В 1884 году, спустя более четверти века после смерти Мендельсона, в Лейпциге открылся новый концертный зал Гевандхауз. Если его предшественник был, по современным меркам, совсем крошечным – скорее камерное помещение, где собирались немногочисленные избранные ценители музыки, – то новый зал задумывался сообразно новым идеальным представлениям о публике как о Volk – воплощении немецкого народа как единого целого. В соответствии с этим новым культом искусства, наконец обретшим подобающий ему храм, в дальней части сцены был сооружен орган – главный символ литургической музыки. Что характерно, новой нормой поведения публики во время концертов стало почти церковное молчание; более того, лейпцигцы обычно благоговейно замолкали еще до того, как на сцену выходил дирижер.

Записи из набора данных:
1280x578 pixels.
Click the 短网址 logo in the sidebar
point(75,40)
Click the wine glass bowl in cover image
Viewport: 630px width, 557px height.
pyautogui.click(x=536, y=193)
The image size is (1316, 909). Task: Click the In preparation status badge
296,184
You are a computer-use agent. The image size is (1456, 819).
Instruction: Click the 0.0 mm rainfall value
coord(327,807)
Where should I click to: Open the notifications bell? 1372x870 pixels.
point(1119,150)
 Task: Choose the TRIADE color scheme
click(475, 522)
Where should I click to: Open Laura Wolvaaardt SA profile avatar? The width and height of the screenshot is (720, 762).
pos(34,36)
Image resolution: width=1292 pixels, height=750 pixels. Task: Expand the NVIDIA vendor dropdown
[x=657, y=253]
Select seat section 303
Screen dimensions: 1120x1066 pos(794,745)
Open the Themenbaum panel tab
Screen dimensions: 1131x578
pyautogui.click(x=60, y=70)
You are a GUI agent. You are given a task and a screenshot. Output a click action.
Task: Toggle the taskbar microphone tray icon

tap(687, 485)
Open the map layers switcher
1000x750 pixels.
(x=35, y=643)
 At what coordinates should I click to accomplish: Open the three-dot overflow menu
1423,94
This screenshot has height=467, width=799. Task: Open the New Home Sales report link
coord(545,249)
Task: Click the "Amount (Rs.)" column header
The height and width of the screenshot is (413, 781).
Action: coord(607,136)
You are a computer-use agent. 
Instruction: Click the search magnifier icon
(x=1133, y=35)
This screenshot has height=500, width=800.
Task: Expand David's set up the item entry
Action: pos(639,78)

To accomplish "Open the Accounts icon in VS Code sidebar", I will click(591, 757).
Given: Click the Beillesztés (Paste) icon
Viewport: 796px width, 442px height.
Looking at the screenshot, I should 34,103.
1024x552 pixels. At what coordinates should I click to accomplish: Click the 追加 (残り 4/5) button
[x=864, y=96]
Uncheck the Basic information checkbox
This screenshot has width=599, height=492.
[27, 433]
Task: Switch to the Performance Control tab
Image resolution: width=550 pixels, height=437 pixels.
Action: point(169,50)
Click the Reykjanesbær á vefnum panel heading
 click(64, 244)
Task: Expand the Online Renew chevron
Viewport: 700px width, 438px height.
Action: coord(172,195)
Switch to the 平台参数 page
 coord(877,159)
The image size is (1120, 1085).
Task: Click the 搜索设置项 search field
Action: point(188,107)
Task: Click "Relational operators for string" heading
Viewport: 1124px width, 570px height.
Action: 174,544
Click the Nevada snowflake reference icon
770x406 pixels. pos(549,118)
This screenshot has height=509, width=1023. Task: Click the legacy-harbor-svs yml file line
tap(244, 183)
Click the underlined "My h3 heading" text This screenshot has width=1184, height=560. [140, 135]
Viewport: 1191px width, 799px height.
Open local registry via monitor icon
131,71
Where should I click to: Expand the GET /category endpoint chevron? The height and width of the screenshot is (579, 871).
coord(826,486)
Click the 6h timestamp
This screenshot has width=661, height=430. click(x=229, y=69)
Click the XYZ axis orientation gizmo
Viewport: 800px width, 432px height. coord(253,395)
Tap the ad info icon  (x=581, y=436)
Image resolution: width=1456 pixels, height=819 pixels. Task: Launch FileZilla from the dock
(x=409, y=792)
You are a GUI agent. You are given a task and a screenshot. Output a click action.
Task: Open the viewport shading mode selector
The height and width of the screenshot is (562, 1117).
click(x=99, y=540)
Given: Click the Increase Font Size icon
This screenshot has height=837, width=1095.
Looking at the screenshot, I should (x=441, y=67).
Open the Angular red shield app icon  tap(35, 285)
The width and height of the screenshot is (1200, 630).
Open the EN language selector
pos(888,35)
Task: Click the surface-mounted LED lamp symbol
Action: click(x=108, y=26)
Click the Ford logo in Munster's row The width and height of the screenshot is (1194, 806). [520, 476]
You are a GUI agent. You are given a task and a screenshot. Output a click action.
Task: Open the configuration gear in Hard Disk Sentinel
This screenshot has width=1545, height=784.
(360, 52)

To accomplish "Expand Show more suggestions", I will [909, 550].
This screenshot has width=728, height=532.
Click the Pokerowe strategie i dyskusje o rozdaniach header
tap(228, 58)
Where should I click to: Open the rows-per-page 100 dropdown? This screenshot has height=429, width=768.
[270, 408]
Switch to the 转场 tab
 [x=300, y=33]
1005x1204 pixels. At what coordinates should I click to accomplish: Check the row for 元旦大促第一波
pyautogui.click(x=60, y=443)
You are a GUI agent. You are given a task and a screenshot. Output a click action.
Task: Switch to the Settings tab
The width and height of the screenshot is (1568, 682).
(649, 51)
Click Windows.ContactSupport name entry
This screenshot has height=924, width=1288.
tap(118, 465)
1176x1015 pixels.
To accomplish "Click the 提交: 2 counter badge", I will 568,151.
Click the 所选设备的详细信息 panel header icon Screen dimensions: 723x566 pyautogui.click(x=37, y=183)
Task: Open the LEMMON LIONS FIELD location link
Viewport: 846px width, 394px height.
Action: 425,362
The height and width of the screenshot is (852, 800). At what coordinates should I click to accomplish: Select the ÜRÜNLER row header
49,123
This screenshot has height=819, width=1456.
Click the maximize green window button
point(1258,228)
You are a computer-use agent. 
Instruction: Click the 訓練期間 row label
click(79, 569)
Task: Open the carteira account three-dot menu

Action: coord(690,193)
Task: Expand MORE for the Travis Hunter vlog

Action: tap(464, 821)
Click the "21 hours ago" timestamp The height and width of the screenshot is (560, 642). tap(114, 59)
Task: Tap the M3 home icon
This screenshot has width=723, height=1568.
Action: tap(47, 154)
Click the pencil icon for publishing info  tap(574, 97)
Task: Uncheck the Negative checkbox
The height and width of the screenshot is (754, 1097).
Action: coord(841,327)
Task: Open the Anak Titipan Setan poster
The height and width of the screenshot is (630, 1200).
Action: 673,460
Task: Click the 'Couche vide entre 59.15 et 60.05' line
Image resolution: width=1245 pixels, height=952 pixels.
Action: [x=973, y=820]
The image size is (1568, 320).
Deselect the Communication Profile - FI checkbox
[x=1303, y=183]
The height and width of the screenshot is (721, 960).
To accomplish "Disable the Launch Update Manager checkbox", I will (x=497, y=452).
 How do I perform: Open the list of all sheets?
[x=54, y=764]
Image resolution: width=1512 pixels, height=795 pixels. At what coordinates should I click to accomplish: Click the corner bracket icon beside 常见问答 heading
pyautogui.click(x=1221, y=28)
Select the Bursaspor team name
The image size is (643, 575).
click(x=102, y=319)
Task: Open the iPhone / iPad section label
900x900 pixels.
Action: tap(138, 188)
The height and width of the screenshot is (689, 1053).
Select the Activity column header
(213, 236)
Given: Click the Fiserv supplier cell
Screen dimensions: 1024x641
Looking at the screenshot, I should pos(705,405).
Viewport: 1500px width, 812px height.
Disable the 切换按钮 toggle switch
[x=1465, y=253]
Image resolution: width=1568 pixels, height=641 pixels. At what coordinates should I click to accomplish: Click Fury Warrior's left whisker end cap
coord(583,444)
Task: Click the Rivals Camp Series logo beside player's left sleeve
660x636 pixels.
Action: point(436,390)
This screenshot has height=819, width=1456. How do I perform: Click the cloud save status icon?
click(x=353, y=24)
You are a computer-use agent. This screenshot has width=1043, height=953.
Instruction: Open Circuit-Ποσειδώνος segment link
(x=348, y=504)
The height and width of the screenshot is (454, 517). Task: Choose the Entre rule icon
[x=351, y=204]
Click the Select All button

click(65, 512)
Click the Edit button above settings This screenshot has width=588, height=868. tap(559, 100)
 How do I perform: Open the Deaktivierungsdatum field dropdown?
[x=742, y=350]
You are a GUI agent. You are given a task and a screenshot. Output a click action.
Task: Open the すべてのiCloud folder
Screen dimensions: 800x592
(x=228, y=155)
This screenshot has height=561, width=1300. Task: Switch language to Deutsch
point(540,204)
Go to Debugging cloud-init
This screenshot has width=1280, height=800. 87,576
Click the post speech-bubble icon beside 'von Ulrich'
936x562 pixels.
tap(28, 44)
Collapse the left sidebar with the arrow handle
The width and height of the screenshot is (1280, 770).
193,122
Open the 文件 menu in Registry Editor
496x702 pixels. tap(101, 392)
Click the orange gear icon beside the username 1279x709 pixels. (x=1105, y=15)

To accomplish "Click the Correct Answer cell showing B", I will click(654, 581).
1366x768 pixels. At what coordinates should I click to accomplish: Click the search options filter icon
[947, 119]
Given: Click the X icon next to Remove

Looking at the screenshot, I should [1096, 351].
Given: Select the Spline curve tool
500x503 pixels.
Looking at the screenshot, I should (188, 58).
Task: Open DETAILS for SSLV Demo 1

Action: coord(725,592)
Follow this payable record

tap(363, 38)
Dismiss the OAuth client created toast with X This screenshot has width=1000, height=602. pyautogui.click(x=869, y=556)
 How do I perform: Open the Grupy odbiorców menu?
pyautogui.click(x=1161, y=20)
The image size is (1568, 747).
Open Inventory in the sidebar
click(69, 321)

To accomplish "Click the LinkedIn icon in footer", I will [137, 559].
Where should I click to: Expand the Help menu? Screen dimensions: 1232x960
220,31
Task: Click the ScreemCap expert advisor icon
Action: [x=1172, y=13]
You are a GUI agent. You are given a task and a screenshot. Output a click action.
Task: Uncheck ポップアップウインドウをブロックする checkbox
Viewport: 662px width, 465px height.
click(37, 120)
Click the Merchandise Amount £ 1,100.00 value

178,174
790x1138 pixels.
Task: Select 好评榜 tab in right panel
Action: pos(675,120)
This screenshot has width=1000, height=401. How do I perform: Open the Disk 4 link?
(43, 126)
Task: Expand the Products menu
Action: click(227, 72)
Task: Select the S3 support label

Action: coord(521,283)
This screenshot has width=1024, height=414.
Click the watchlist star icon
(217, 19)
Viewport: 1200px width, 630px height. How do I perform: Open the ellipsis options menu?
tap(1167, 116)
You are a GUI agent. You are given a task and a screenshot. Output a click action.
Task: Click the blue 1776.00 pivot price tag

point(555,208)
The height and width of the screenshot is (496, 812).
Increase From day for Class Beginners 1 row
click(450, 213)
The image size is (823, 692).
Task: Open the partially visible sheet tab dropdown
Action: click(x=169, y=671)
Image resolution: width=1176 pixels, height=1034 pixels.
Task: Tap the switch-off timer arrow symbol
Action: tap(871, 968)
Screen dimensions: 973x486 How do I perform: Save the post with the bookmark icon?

(Задания):
1. Ответьте на вопросы по фрагменту о Гевандхаузе:
(а) В каком году в Лейпциге открылся новый концертный зал Гевандхауз?
(б) Что соорудили в дальней части сцены нового зала?
(в) Что стало новой нормой поведения публики во время концертов?
2. Повторите без изменений строки листинга: начните со строки, где есть «642). tap(114, 59)», и остановитесь после строки, где есть «Click the pencil».

(Ответы):
1.
(а) В 1884 году.
(б) Орган.
(в) Почти церковное молчание.

2.
Click the "21 hours ago" timestamp The height and width of the screenshot is (560, 642). tap(114, 59)
Task: Tap the M3 home icon
This screenshot has width=723, height=1568.
Action: tap(47, 154)
Click the pencil icon for publishing info  tap(574, 97)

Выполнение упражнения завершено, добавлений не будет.